Burdock roots are very similar in appearance to the roots of poisonous plants in the genus Datura. Many plants in the Datura genus contain atropine and scopolamine (toxic substances), which can be fatal if consumed.
Although there are some case reports of commercial burdock root tea poisoning, burdock does not contain the poisonous atropine-like alkaloid compounds. Thus, the tea may have been contaminated during the production process. Make sure to buy burdock root from a reputable source.
Burdock root dosage
The correct dosage of any supplement requires a comprehensive analysis of many factors including your age, sex, health conditions, DNA, and lifestyle.
No specific dose of burdock has been proven effective or safe, although a range of doses and types of preparations have been used, including as a dried root, tablets or capsules, decoctions, tinctures, fluid extracts, and root teas. Burdock crackers have been taken by mouth.
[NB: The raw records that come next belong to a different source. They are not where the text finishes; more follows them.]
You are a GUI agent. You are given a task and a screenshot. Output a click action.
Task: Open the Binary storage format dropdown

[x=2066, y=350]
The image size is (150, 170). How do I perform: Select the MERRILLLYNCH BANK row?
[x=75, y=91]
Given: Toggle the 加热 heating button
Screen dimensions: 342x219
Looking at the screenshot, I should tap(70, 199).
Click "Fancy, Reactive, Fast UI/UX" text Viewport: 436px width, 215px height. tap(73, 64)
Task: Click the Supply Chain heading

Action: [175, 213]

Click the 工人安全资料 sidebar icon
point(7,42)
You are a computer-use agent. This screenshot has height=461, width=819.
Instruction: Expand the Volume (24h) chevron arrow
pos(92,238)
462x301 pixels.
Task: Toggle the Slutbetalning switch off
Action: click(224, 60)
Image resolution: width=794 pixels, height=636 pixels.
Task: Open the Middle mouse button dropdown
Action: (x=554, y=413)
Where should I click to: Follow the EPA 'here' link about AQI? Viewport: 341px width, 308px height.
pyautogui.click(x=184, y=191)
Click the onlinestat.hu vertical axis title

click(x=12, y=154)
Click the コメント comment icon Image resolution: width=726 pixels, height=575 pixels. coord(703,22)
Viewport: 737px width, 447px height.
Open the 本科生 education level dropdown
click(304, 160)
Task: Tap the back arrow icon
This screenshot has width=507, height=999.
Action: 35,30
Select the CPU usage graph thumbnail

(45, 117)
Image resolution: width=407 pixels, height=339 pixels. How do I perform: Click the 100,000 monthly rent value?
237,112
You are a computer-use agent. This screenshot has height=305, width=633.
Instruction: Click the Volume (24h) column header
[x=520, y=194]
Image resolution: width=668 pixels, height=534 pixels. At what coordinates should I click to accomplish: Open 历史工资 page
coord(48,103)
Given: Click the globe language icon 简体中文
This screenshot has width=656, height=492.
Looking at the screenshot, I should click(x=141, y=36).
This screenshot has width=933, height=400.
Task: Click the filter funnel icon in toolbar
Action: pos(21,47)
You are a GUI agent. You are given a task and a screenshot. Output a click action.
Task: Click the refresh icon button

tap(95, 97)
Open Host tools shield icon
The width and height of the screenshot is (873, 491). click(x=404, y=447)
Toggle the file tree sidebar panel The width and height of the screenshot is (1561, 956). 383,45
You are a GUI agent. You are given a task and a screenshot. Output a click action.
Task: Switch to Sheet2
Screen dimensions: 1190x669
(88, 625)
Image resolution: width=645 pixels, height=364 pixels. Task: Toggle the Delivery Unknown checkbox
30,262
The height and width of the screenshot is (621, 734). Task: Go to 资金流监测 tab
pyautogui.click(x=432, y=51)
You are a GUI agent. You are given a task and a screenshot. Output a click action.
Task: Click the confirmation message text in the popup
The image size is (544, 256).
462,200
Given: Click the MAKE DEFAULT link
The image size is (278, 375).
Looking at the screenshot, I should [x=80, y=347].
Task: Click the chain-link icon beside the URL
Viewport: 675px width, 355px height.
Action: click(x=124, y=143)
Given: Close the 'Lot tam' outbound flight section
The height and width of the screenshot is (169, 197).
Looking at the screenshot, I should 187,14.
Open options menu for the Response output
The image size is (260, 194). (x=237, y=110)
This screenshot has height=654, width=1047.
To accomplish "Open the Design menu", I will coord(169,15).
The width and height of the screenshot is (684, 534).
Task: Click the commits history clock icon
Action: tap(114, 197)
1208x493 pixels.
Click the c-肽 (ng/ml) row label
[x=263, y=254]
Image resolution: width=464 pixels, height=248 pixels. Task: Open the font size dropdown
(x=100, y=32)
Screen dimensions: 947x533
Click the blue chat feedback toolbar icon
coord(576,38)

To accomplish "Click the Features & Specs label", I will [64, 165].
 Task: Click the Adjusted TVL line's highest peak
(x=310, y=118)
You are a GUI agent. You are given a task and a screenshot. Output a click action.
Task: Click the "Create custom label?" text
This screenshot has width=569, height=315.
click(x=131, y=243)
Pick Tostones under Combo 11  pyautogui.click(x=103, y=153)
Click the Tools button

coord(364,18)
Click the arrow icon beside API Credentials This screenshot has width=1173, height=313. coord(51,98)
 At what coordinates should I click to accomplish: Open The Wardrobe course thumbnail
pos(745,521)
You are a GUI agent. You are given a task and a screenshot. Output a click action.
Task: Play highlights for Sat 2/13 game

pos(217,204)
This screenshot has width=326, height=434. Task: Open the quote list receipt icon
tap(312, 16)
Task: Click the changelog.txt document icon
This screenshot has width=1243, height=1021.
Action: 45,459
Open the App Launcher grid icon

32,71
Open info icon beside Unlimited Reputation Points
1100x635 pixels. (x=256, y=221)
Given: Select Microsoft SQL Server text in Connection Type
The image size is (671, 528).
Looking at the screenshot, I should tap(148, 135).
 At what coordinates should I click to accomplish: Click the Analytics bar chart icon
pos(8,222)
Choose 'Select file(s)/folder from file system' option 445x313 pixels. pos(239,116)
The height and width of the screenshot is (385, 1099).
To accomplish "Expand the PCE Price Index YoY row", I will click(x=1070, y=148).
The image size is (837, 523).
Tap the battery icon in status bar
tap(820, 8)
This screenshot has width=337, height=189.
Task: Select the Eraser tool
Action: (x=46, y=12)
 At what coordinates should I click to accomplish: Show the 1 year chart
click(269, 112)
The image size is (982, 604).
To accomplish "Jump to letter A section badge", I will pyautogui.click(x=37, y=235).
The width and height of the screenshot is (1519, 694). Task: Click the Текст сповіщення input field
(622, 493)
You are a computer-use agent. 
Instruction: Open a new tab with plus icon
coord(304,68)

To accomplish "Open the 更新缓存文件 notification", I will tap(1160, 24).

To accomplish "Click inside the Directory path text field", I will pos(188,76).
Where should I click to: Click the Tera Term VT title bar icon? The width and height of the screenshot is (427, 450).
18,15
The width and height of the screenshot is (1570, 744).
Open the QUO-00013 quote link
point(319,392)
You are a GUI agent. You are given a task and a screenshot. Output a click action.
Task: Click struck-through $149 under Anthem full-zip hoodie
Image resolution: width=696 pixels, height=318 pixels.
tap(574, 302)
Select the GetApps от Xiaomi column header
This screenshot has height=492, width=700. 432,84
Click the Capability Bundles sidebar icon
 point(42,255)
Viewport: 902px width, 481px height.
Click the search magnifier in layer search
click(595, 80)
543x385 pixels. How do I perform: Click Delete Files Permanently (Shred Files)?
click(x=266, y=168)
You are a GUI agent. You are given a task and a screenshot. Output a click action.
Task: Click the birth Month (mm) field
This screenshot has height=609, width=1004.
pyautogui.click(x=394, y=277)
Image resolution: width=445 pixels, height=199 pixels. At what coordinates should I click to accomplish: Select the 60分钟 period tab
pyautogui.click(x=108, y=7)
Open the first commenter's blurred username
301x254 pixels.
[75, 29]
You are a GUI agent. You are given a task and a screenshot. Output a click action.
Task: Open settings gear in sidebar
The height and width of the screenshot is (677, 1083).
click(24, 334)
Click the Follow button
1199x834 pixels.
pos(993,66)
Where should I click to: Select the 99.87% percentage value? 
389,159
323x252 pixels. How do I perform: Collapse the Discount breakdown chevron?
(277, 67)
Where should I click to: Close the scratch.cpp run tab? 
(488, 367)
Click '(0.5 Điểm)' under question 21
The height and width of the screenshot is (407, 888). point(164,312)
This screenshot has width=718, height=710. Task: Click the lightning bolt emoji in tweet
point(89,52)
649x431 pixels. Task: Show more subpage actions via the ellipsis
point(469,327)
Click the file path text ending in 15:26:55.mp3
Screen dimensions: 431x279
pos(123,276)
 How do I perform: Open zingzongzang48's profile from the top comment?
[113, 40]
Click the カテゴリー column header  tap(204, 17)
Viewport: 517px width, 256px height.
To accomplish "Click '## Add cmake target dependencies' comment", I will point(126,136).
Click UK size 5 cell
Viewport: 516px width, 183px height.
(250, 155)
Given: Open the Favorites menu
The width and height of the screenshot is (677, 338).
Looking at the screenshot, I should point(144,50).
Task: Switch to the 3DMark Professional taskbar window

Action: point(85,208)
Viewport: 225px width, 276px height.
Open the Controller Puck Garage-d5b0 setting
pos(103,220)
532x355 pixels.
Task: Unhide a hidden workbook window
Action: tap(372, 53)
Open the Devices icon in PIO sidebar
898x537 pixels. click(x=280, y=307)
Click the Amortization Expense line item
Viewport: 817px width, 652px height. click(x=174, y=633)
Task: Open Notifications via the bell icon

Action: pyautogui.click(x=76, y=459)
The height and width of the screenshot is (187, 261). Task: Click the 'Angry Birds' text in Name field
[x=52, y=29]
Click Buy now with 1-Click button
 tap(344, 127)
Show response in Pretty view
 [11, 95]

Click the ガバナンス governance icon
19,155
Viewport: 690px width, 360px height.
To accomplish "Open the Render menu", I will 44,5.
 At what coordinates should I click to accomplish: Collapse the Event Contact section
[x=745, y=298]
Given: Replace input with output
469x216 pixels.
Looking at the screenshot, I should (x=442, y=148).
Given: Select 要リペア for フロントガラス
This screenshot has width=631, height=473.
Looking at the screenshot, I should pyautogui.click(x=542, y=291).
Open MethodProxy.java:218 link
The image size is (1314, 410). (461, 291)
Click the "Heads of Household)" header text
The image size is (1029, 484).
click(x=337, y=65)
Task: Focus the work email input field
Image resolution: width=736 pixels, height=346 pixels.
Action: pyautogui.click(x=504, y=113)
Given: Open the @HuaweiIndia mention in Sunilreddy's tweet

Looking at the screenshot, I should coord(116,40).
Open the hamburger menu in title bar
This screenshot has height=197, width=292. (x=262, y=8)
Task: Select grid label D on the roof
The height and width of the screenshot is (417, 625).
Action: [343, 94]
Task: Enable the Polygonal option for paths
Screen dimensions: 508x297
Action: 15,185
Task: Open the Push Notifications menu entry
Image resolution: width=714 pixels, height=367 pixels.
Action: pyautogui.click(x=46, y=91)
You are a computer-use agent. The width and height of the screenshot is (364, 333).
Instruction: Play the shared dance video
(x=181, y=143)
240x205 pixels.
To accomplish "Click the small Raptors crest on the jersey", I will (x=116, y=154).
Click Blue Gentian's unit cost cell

Burdock interaction with other drugs
Taking burdock root with anticoagulant or antiplatelet drugs might increase the risk of bleeding due to decreased platelet aggregation. Some of these drugs include the following:
- Clopidogrel (Plavix)
- Dalteparin (Fragmin)
- Enoxaparin (Lovenox)
- Ticlopidine (Ticlid)
- Warfarin (Coumadin)
Taking burdock in combination with antidiabetes drugs might have additive effects and increase the risk of hypoglycemia. Until more is known, monitor blood glucose levels closely. Dose adjustments of antidiabetes drugs might be necessary. Some antidiabetes drugs include the following:
- Glimepiride (Amaryl)
- Glyburide (DiaBeta, Glynase PresTab, Micronase)
- Pioglitazone (Actos)
- Rosiglitazone (Avandia)
Burdock precautions and warnings
Though this is rare, there are limited allergies associated with consuming burdock. Consult a doctor before adding it to your health regimen. Also, for those using potassium-sparing diuretic therapy, eating too much of this herb (with its significant levels of potassium) may aggravate the system and result in potassium toxicity. As always, everything should be consumed in moderation.